The Lord makes poor and makes rich; he brings low, he also exalts.
He raises up the poor from the dust; he lifts the needy from the ash heap, to make them sit with princes and inherit a seat of honor. For the pillars of the earth are the Lord’s, and on them he has set the world.
“He will guard the feet of his faithful ones, but the wicked shall be cut off in darkness; for not by might does one prevail.”
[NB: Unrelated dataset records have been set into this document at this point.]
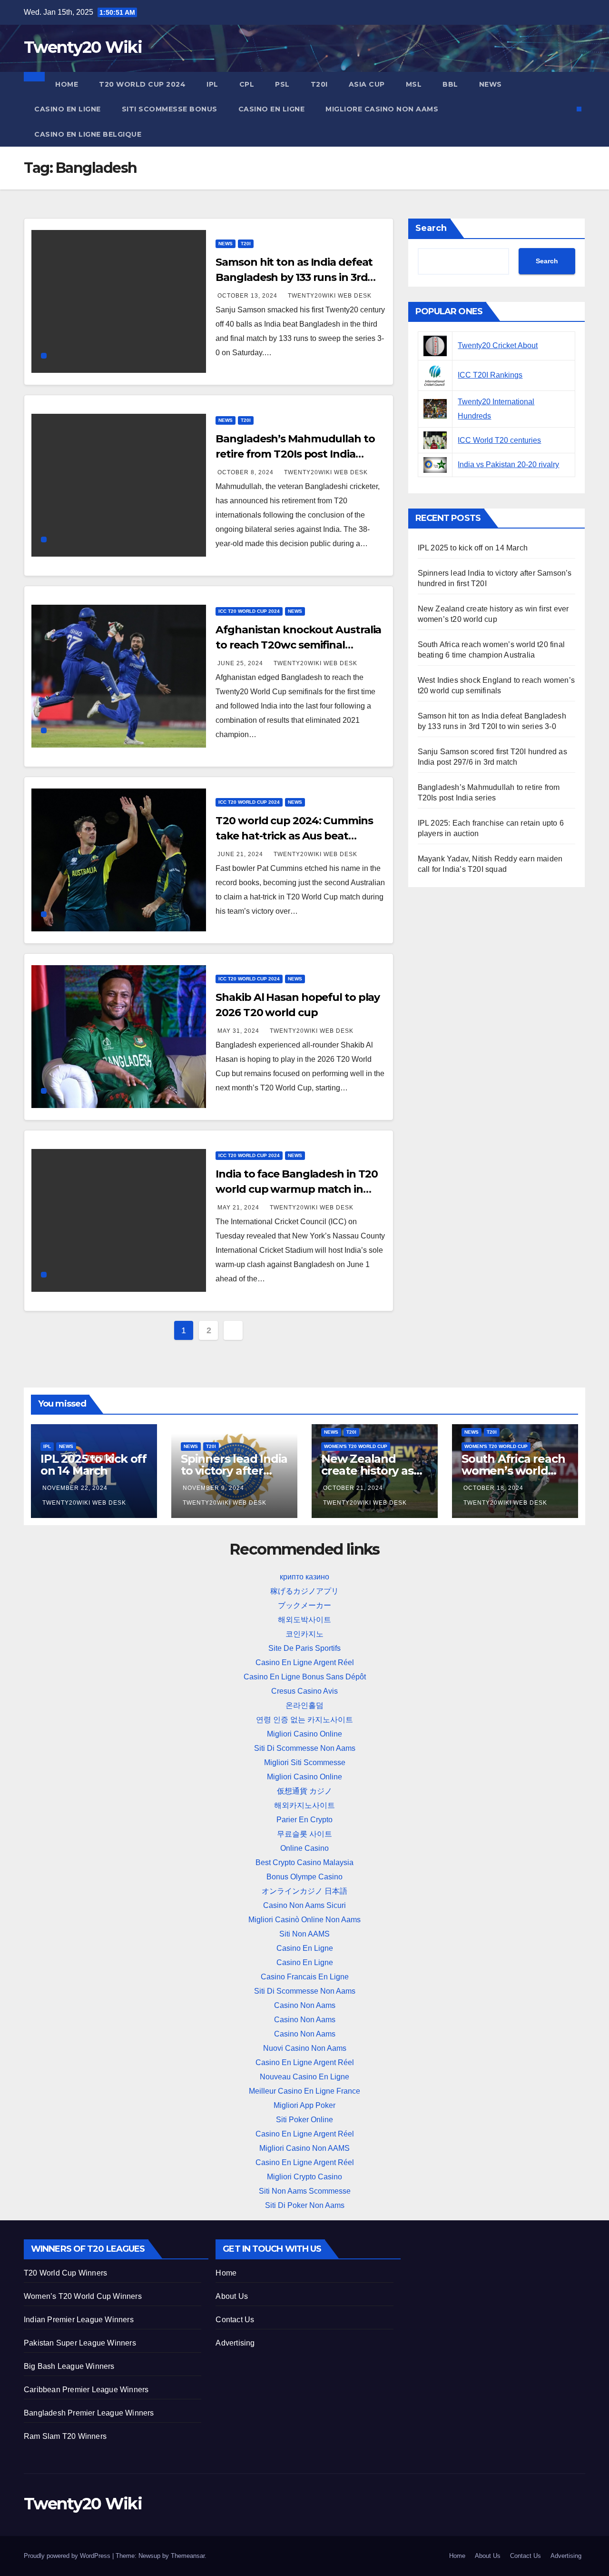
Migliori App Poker (304, 2105)
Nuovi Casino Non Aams (304, 2048)
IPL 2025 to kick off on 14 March (473, 548)
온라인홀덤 (304, 1705)
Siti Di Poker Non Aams (304, 2205)
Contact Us (235, 2320)
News (490, 84)
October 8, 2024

This Sunday we lead off with Hannah’s story in 1 Samuel 1:4–20, when we hear of her desperate longing to have a child and the abuse she endured by both the men and women in her life when she was unable to conceive. We then move on to 1 Samuel 2:1–10, part two, after she is delivered of her suffering by delivering a healthy baby boy, Samuel — who was beloved and also critical to her survival, status, and identity. Her song joyfully praises God’s enduring presence. Through Hannah’s story, and the Psalms, and the letter to the Hebrews, we run the cycle of longing, despair, deliverance, and thanksgiving. Though some of the places in these texts might allude to a God of crime and punishment, virtue and reward, and a human response of schadenfreude, we find ourselves at the end of the Gospel once again with Jesus’ reassurance of the long view: we are capable of transforming pain and injustice in the birthing of new life. —Kathryn Carroll

THEOLOGY

We near the end of a liturgical year and the advent of a new one. This is the cycle of the church. The stories of our faith often reflect the life cycles of the human soul, and of humanity’s history, both of which are sometimes best recognized in retrospect, as Mark’s Gospel was likely written. This lectionary commentary from SALT reflects upon the year we have spent with the Gospel of Mark

SOCIAL JUSTICE

“Deliverance” from injustice and “delivering” a baby were perhaps unintentionally mashed up in many told and untold stories of women like Hannah throughout the Bible, but Jesus’ foretelling of the crumbling temple, both literal and metaphorical in the Gospel, is a fairly clear prophecy and referendum of what we may suffer and how we will be delivered from a house divided, built on foundational stones that can no longer support its high walls. Brian McLaren has drawn substantial scorn from hegemonic leaders for his writings on Jesus’ allusions to a necessary deconstruction of all of the places that have been constructed to keep people and God’s love out

VISUAL ART

The viewer of this portrait, Hannah at Prayer, might wonder if the content of her prayer is lament or joy.

MUSIC

The hope for the deliverance of the oppressed in Hannah’s song foreshadows Mary’s Magnificat in Advent, upcoming, and heard in the song Glory by Legend and Common.

POETRY

Destroying that which destroys can be a creative act of hope, a birthing of new life, as we can hear in Denise Levertov’s poem Goodbye to Tolerance.